Finland world’s happiest nation, global benevolence on the rise: report

By LISA KLEIN

Finland once again takes the top spot as the world’s happiest country, according to the 2022 World Happiness Report.

The annual publication celebrated its 10th anniversary this year, along with Finland’s 5th as number one.

“Data considered in the World Happiness Report offers a snapshot of how people around the world evaluate their own happiness and some of the latest insights from the science of well-being,” said Lara Aknin, professor and social psychologist and one of the editors of the report.

“This information is incredibly powerful for understanding the human condition and how to help people, communities and countries work toward happier lives,” she said.

Smile studies

Started with a 2011 United Nations resolution aiming to give more importance to happiness, the Sustainable Development Solutions Network has amassed a decade’s worth of data on what causes humans to feel good about life.

There has been a recent increase in interest in the subject, and the SDSN hopes the insights gained from its research will help countries enact polices that will make their people happier.

While overall global happiness has remained fairly steady, there have been wide variations regionally over the years depending on swings in politics, economics and natural phenomena.

The 2022 report found that while the COVID-19 pandemic brought on mass worldwide suffering, it also spurred and uptick in benevolence. Trust, in others and government, became a more important factor.

“Helping strangers, volunteering and donations in 2021 were strongly up in every part of the world, reaching levels almost 25 percent above their pre-pandemic prevalence,” said John Helliwell, economist and report editor.

“This surge of benevolence … provides powerful evidence that people respond to help others in need, creating in the process more happiness for the beneficiaries, good examples for others to follow, and better lives for themselves,” he said.

Winning wellness

The five happiest countries on Earth this year are Finland, Denmark, Iceland, Switzerland and the Netherlands – the three Nordic nations nearly always in the top 10. The five least happy countries are Botswana, Rwanda, Zimbabwe, Lebanon and Afghanistan.

Serbia, Bulgaria and Romania in Eastern Europe saw the largest gains in happiness, while Afghanistan, Venezuela and Lebanon dipped the most.

######

▶ _ACTION ITEM 1_:
Answer these questions using the happiness report article:
(a) For what number year has Finland ranked first?
(b) What 2011 action started the work behind the report?
(c) Which three Eastern European countries saw the largest gains in happiness?
▶ _ACTION ITEM 2_:
According to the happiness report article, why does the Sustainable Development Solutions Network gather data on what makes people feel good about life? Answer in one to three sentences.
▶ _ACTION ITEM 3_:
Write out the passage of the happiness report article that begins at the words "The annual publication" and stops after the words "of the report.", copying it word for word.

▶ _DATA EXTRACT_:

######

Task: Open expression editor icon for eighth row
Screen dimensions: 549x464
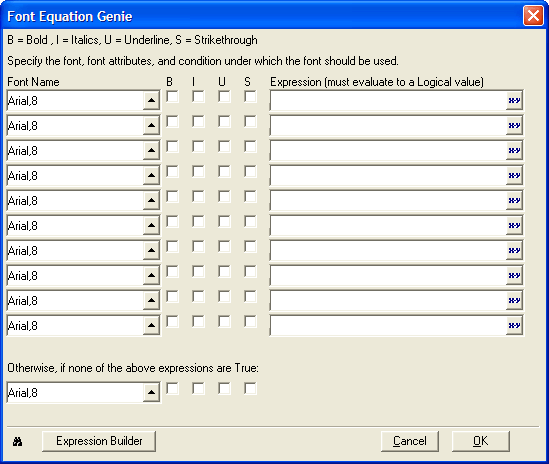Action: 514,276
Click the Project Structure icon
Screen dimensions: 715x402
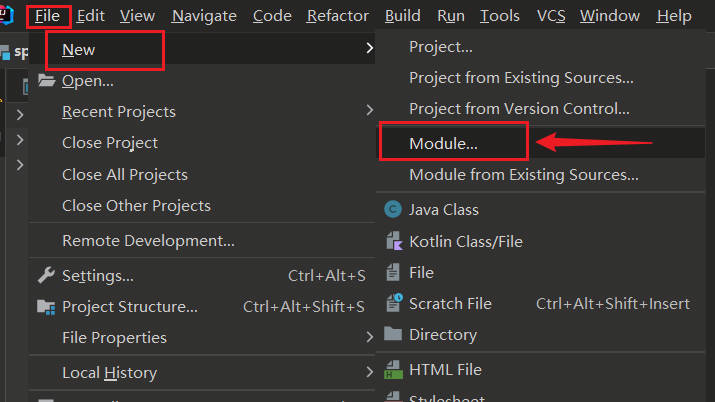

######

▶ _ANSWER SECTION 1_:
(a) Its 5th year as number one.
(b) A United Nations resolution aiming to give more importance to happiness.
(c) Serbia, Bulgaria and Romania.

▶ _ANSWER SECTION 2_:
The network hopes that what it learns from its research will help countries enact policies that make their people happier.

▶ _ANSWER SECTION 3_:
The annual publication celebrated its 10th anniversary this year, along with Finland’s 5th as number one.

“Data considered in the World Happiness Report offers a snapshot of how people around the world evaluate their own happiness and some of the latest insights from the science of well-being,” said Lara Aknin, professor and social psychologist and one of the editors of the report.